Langkah awal dilakukan melalui kegiatan pembekalan bagi staf pendamping reses yang digelar di ruang rapat Paripurna DPRD Sulut, Kamis (12/3/2026).
Pembekalan tersebut dipimpin langsung oleh Pelaksana Tugas (Plt) Sekretaris DPRD Sulut, Niklas Silangen. Ia didampingi Kepala Bagian Persidangan, Yahya Rondonuwu, bersama jajaran pejabat fungsional serta pejabat pengadaan di lingkungan Sekretariat DPRD Sulut.
Dalam arahannya, Niklas Silangen menegaskan bahwa staf pendamping memiliki peran strategis dalam mendukung kelancaran kegiatan reses anggota dewan di daerah pemilihan masing-masing.
Menurutnya, staf pendamping harus mampu membantu anggota dewan dalam menghimpun aspirasi masyarakat sekaligus memastikan seluruh proses administrasi berjalan tertib.
“Staf pendamping harus sigap dalam memfasilitasi kebutuhan pimpinan dan anggota dewan selama masa reses, terutama dalam mencatat serta mendokumentasikan aspirasi masyarakat secara akurat,” ujar Niklas.

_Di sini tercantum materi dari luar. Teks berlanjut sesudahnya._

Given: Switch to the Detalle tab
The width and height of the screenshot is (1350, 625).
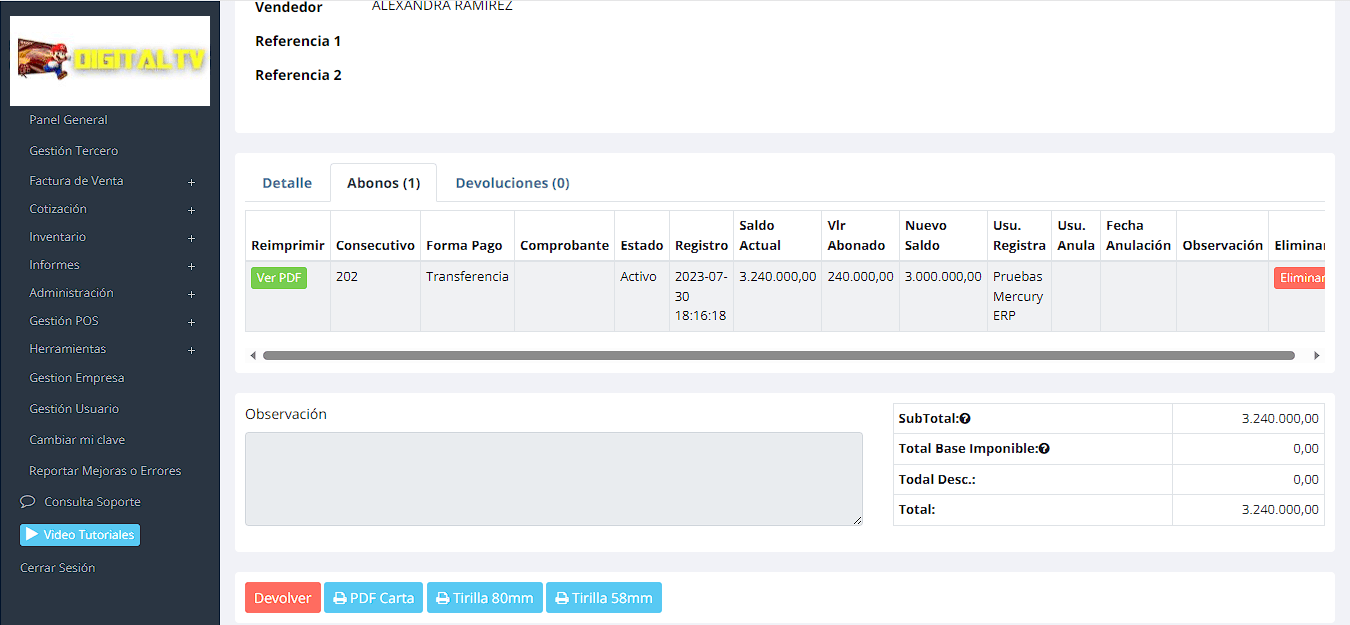Looking at the screenshot, I should click(287, 183).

Sementara itu, Kepala Bagian Persidangan Yahya Rondonuwu mengingatkan pentingnya menjaga profesionalisme selama pelaksanaan reses.
Ia menegaskan bahwa reses merupakan agenda resmi negara, sehingga seluruh proses kegiatan maupun pertanggungjawaban keuangan harus dilaksanakan secara transparan dan akuntabel.
“Kita ingin memastikan bahwa output dari reses ini tidak hanya sekadar formalitas, tetapi benar-benar menjadi bahan masukan dalam penyusunan pokok-pokok pikiran DPRD ke depan,” kata Yahya.
Ia berharap pelaksanaan reses pimpinan dan anggota DPRD Sulawesi Utara dapat berjalan lancar serta mampu menjaring aspirasi masyarakat secara maksimal.